La Russia ha condannato l’attacco israeliano alla capitale del Qatar, Doha, definendolo una palese violazione del diritto internazionale e della Carta delle Nazioni Unite, affermando che l’attacco mina gli sforzi per raggiungere un accordo pacifico tra Israele e Hamas, ha affermato mercoledì il Ministero degli Esteri di Mosca.
Martedì Israele ha colpito un edificio residenziale a Doha in un’operazione che ha coinvolto circa 15 aerei da guerra e almeno dieci missili. Il raid, che avrebbe causato la morte di diversi membri di Hamas, tra cui il figlio dell’alto funzionario Khalil al-Hayya, aveva come obiettivo quello di eliminare l’ala politica del gruppo, secondo le IDF.

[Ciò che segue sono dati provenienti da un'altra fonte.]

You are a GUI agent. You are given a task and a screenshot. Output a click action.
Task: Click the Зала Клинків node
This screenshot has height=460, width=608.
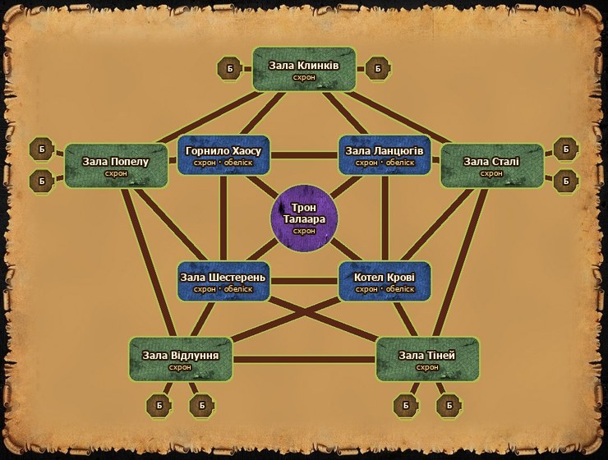304,69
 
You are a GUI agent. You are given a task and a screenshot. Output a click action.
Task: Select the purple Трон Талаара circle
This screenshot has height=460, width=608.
304,218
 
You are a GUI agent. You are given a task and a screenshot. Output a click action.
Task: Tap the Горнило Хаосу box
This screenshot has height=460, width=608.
223,155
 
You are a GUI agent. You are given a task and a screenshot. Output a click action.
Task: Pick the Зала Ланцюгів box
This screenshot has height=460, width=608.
385,155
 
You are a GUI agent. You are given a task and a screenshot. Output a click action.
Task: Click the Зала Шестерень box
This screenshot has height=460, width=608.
223,282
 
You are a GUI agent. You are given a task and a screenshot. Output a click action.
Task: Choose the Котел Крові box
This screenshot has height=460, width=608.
385,282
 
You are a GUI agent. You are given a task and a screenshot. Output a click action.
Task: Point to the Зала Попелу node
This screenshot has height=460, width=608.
116,166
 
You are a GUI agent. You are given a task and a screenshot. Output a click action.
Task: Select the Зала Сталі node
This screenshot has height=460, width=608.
492,166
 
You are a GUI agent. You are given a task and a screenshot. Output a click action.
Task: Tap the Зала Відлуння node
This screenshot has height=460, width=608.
180,359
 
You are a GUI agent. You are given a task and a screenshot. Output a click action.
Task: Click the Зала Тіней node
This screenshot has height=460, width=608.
427,359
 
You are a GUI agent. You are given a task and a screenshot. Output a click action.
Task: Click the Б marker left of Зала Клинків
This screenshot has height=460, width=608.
230,69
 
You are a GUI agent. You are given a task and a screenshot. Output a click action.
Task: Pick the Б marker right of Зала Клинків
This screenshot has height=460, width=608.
378,69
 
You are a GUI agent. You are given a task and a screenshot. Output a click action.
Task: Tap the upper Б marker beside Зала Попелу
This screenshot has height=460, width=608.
42,150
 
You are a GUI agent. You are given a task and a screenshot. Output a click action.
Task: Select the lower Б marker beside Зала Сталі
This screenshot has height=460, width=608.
566,181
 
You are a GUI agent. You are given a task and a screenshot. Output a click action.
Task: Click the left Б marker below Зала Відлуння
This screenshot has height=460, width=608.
159,405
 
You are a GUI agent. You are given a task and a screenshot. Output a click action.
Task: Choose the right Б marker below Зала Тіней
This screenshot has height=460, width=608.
449,405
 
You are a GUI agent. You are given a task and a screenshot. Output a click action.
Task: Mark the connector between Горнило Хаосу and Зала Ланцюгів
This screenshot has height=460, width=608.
304,155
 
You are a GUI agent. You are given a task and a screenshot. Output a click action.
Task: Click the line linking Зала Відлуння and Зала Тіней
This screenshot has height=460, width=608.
304,360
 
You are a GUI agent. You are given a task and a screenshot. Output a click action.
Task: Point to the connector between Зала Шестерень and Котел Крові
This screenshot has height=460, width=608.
304,282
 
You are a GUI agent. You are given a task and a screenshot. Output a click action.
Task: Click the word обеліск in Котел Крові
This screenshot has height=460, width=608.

Hamas ha affermato che i suoi vertici sono sopravvissuti a quello che ha definito un tentativo di assassinio dei negoziatori coinvolti nei colloqui per un accordo.
Il ministero degli Esteri russo ha affermato che l’attacco al Qatar, «un Paese che svolge un ruolo chiave di mediazione nei colloqui indiretti tra Hamas e Israele per porre fine alla guerra di Gaza, che dura da quasi due anni, e garantire il rilascio degli ostaggi», non può che essere visto come un tentativo di indebolire gli sforzi di pace internazionali. Mosca ha esortato tutte le parti ad agire responsabilmente e ad astenersi da azioni che potrebbero aggravare ulteriormente il conflitto.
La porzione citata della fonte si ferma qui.